The government cancelled a game in Cairo scheduled for two days later, and more mobs set fire to the stadium. While at first the Cairo protests were directed at Port Said, soon demonstrators joined forces to protest the lack of security by the military and the police that led to so many deaths, and to call once more for the quick transfer from military to civilian rule.Tensions are still running high in Cairo and violent clashes are continuing. I'm giving the city a wide berth.



But it's peaceful here in the South Sinai where the sun is brilliant and the weather is warm. I join a British couple I've met for two days at an Egyptian protectorate called Ras Abu Galum, a rugged coastline of steep cliffs, lagoons and coves adjacent to a Bedouin village reachable only by camel or boat. The reefs are untouched and I borrow my British friend Richard's wet suit (though I don't really need it here) and spend the afternoons making the acquaintance of more splendidly colorful fish. In the mornings I try to read his copy of Marx's "Capital".


It's just the three of us enjoying the hospitality of Abby—short for Abraham—who cooks octopus caught that day (delicious) and a whole assortment of his own dishes, including a kind of roasted nuts and molasses jam that you spread on bread. He serves these meals on low tables on the beach, or if we need a break from the sun, under a straw umbrella he's built for the purpose. 




Abby is one of those Egyptian characters you meet everywhere. He's well educated, speaks perfect English, and is living alone in a straw hut at the edge of a camp of Bedouin not known for their placidity. He was married to an English woman once, had two children, and after seven years moved at her request to England, where—according to him—she tried to make him over into a "perfect Englishman." Hence the straw hut on the beach. He stays connected with his daughters via Skype.

I have my cell phone with me and get a call from my Egyptian Friend back home wondering if I'm OK. I haven't heard anything yet about the two American women kidnapped that day by Bedouins at St. Catherine Monastery, just over the mountain, where I'll be tomorrow. It's a balmy star-filled night and I'm enjoying myself
with Abby, Richard, and Sally around a small fire, talking about the CIA plot on 9/11 to attack the World Trade Center and the Pentagon. (Abby thinks that Masons are behind everything and that the CIA is all Masons. Some of the stuff he says is so cracked I can't tell if I'm hearing his Egyptian humor or the ravings of a kook.)

It's not until I get back to Dahab that I learn that the two women not only weren't frightened of their Bedouin captors, they enjoyed their company, were treated very hospitably with tea and dates, and were even spared their smoke when one woman asked her captor to douse his cigarette. He politely complied.

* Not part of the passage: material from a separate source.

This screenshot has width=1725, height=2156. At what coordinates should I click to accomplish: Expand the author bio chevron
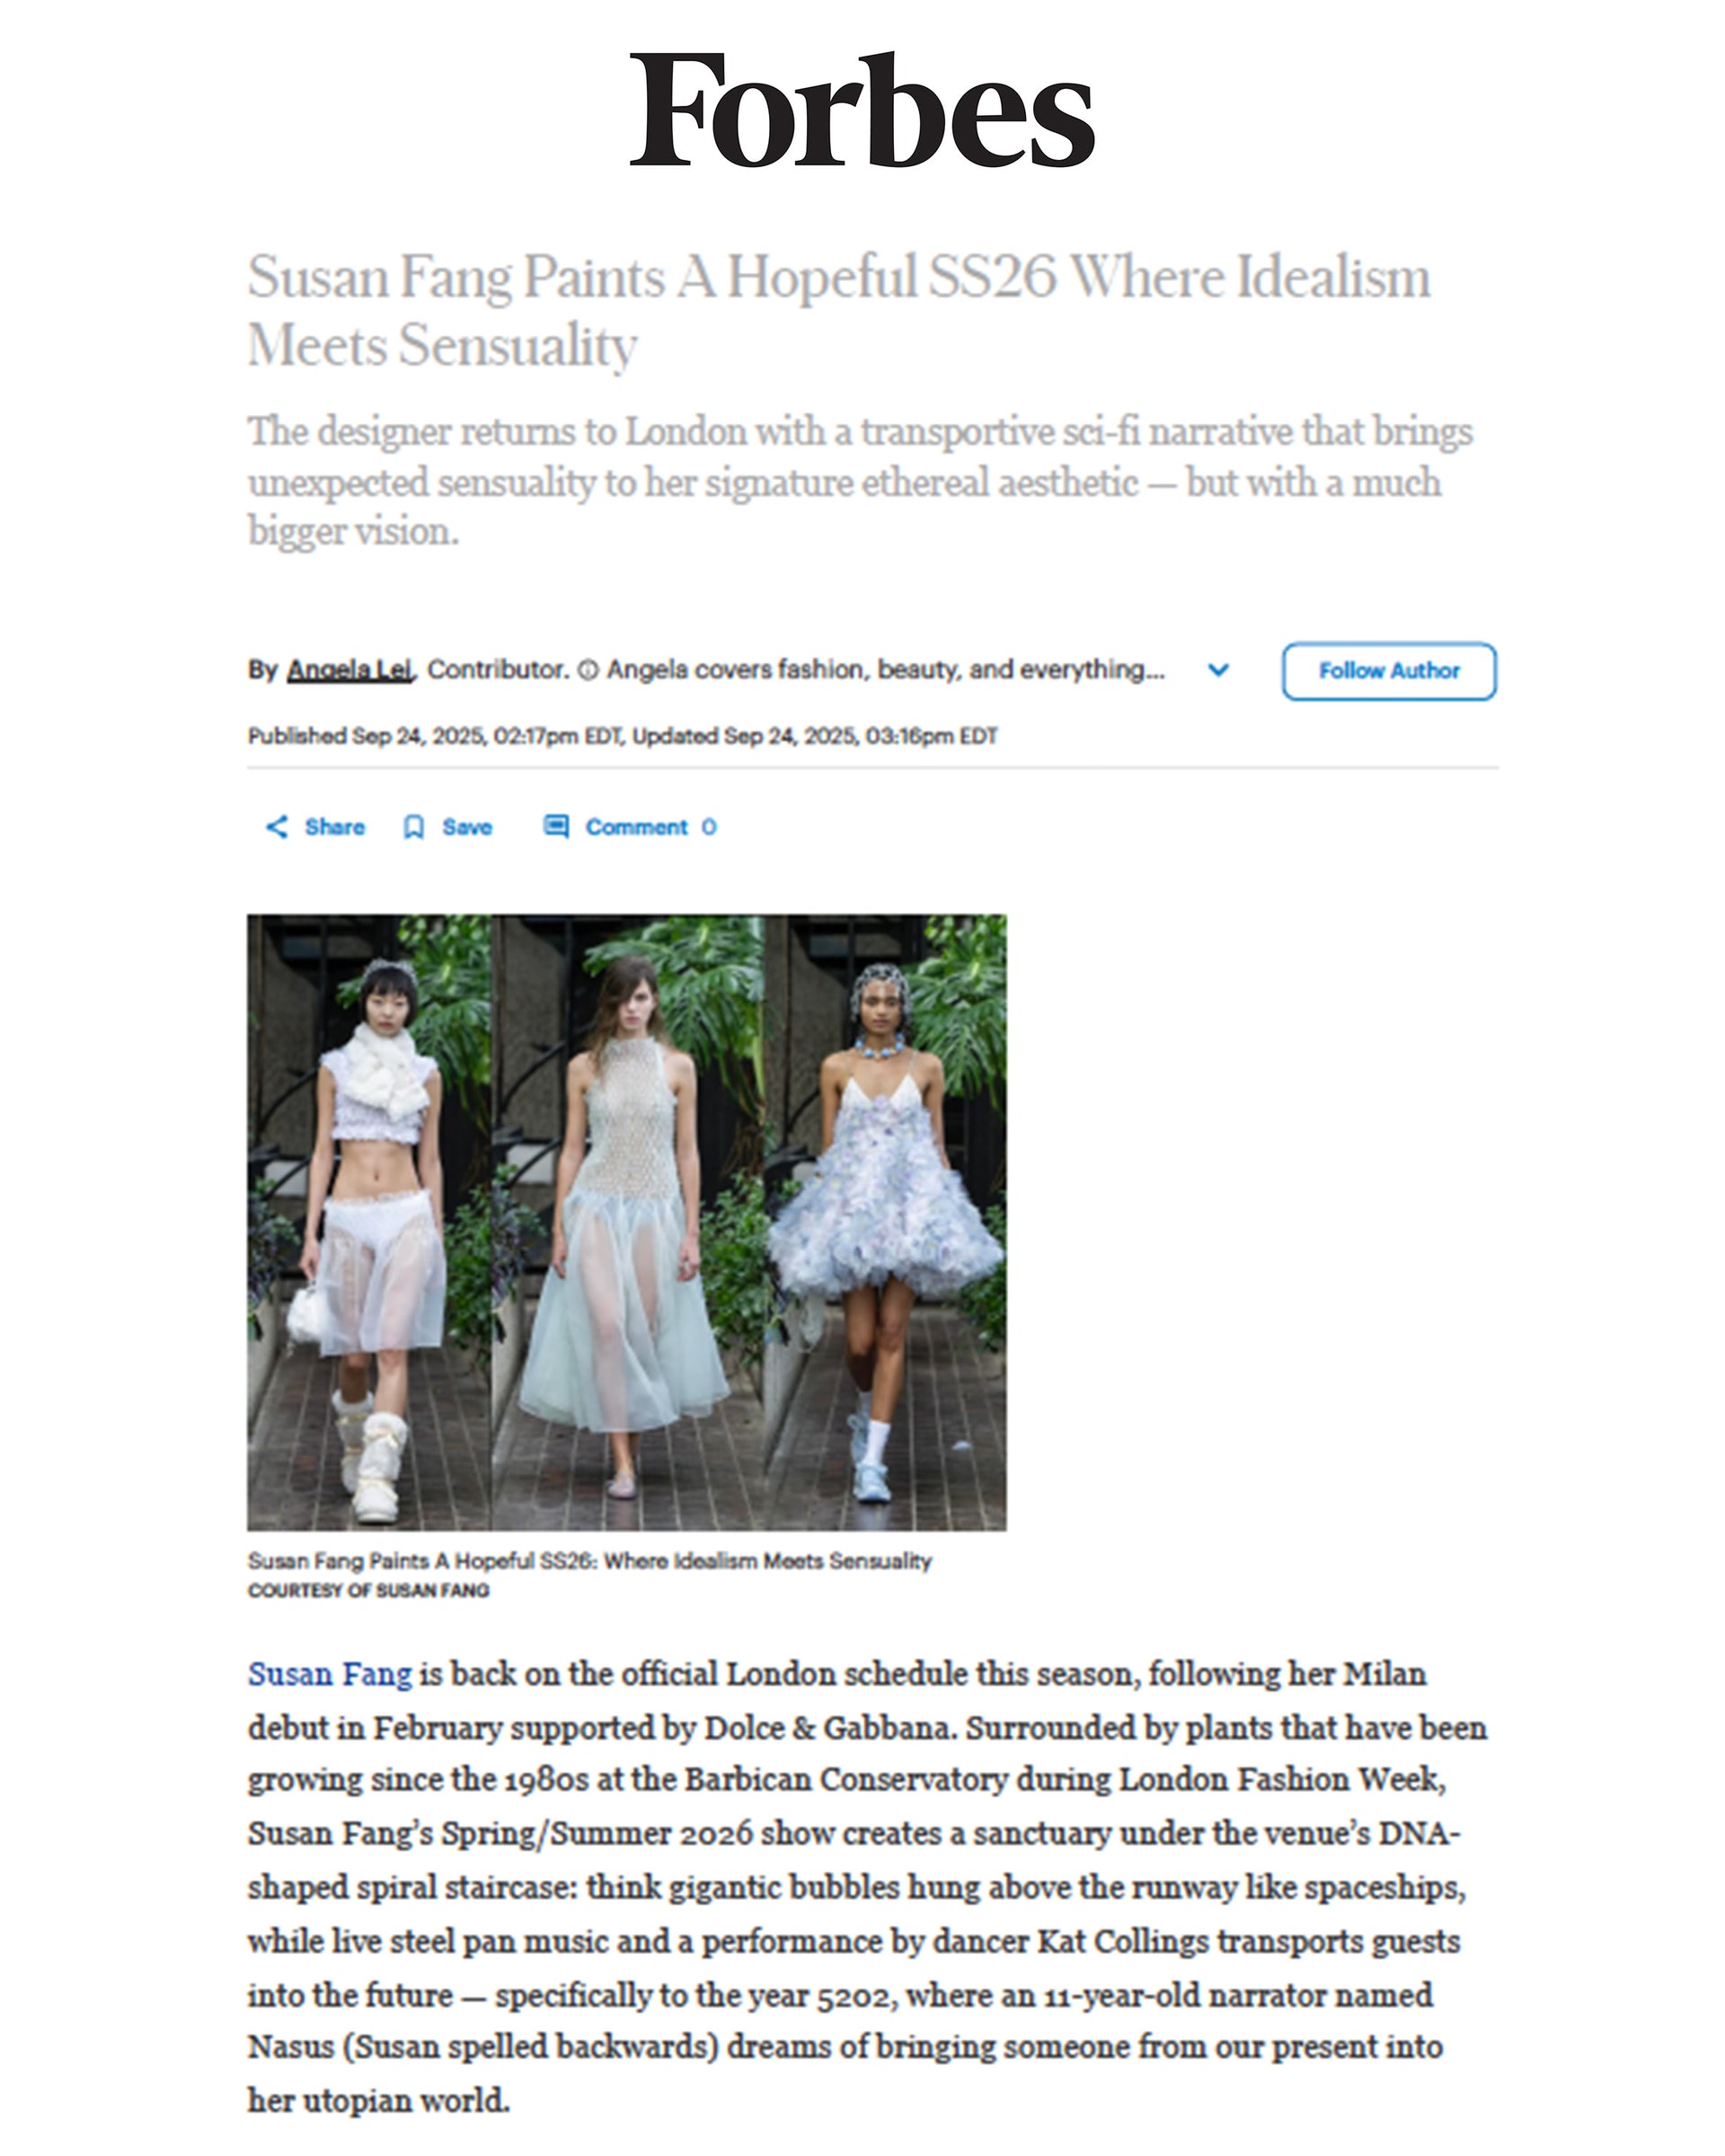pos(1218,669)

Besides good manners and hospitality the Bedouin in the Sinai have a reputation for lawlessness, but they have some complaints of their own—including unfair treatment by the government and limitations on their way of life. These men were attempting to get attention for the plight of some family members who were imprisoned. I don't know if they succeeded in getting their relatives released, but after an hour or two they DID release the two women, who continued on their holiday with no complaints—and some stories to tell.